In 1986, BMW created a legend. Created for homologation purposes so BMW could go racing, the E30 BMW M3 was born. Ever since, the BMW M3 has been the pinnacle of performance in the segment, spawning copycats from nearly every other automaker trying to create the same magic balance of performance, with none ever finding the same level of success. The E30 M3 is the grandfather of its segment.

Ever since, there have been four successors to the E30 M3. Its most recent iteration, the F80 BMW M3, broke new ground by switching to turbocharged engine for the first time in the M3’s history. This was a huge move for BMW and the M3, as its engines were known for their high-revving naturally-aspirated nature, not low-end turbocharged torque. But the F80 BMW M3 proved to be far better than people expected and its engine, despite its turbochargers, offers the same level of excitement and emotion as all M3s in the past.

So, in the wake of the 30th anniversary of the BMW M3, let’s take a look at the car that started it all along side the current iteration of it.


When looking at the two cars side by side, the first thing that comes to mind is their size. The E30 M3 is significantly smaller than the F80 M3. The extra doors on the F80 M3 don’t help the matter. You can almost fit the entire E30 M3 between the wheels of the F80 M3.  This is just a sign of the times, though, as modern crash standards and levels of comfort and luxury require cars to be much larger than they were back in the E30’s time. So this isn’t as much of an indictment toward the F80 as it’s just a product of its time.

Inside, the outcome is similar. While the F80 obviously has infinitely more luxury and technology options, it’s still a relatively spartan and driver-focused interior, relative to its time. Today, so many cars are packed with screens and leather and technology that it makes the F80 M3 seem bare on the inside, especially in its class. However, the E30 M3 is positively barren by comparison. With little to no luxury options, aside from leather seats and power windows, the E30 M3 is about as bare as it gets. It’s just a simple, driver-focused cockpit with no superlatives.


Under the hood, things couldn’t be more different. The E30 M3 has an engine that will go down in history as one of the all time greats. The S14 2.4 liter four-cylinder engine in the E30 M3 develops 192 hp, which is less than the average family sedan today. However, it was good for its time and enabled it to get from 0-60 mph in 6.9 seconds. But straight-line speed isn’t what the E30 M3 is all about. Driving an E30 M3 is about so much more than speed, it’s about the way it makes you feel. it’s supposed to tingle your senses and light a fire under your ass. It has near perfect steering and a chassis balance that hasn’t been seen since.

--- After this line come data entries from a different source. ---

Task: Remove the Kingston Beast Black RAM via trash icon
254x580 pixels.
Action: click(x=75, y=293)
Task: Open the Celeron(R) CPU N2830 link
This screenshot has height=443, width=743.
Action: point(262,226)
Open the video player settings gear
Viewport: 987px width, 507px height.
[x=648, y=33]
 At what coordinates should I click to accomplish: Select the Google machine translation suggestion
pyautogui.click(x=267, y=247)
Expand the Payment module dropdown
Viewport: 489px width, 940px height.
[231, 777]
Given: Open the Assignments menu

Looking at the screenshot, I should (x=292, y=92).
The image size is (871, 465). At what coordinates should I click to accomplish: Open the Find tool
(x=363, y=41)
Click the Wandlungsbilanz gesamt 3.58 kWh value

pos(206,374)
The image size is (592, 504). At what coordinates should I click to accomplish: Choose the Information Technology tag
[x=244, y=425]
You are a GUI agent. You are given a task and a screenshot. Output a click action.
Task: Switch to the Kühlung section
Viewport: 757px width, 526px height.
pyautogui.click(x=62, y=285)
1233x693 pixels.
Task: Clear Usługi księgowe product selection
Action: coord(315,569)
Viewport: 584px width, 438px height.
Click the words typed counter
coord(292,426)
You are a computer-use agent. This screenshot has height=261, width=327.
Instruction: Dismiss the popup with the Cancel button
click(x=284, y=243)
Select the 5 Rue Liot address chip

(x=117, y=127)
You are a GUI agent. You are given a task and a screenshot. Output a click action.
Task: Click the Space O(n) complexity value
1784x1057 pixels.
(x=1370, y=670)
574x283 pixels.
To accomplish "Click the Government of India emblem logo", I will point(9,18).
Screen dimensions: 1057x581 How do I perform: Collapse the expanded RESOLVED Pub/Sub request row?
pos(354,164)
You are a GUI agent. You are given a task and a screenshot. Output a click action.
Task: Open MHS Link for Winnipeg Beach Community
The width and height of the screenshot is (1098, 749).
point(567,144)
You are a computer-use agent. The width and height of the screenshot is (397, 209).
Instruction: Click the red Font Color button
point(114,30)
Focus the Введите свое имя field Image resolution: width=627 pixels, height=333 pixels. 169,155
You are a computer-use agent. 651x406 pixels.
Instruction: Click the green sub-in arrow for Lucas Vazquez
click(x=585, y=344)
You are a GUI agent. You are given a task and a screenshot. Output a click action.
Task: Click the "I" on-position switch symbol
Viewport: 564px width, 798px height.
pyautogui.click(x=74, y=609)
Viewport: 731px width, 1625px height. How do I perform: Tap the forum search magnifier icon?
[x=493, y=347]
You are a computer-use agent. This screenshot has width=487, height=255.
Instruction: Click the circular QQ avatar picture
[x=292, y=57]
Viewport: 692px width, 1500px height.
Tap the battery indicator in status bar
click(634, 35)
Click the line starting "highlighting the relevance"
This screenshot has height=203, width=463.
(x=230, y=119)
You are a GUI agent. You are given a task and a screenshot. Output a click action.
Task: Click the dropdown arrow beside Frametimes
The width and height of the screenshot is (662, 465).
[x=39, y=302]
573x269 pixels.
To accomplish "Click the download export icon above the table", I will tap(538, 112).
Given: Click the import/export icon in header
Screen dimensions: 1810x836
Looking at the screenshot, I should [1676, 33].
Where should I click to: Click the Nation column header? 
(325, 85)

The F80 BMW M3 has a very different means of motivation. Utilizing a 3.0 liter twin-turbocharged inline-six engine, the F80 M3 develops 425 hp and 420 lb-ft of torque. While the E30 M3 only was available with a five-speed manual transmission, the F80 is available with either a six-speed manual or seven-speed dual-clutch automatic, the latter of which allows it to launch from 0-60 mph in 3.9 seconds, a full three seconds faster than the E30. So it’s performance is blistering. In the twisties, the F80 M3 is an exceptional handling car, one that can blitz around a race track an incredible speeds. But it doesn’t have the purity or steering feel that the E30 M3 has.


Both cars are unbelievable driving machines, cars that will put smiles on your face each and every time you sit behind the wheel. That is the intended function of both vehicles and they both nail that perfectly. The complete the task in very different ways with very different tools, but the core philosophy is the same. They both favor fun over performance figures and they both over exceptionally balanced packages. However, they do it in such different manners that reflect their times. The F80 BMW M3 isn’t any worse than the E30 M3, it’s just a BMW M3 for this time.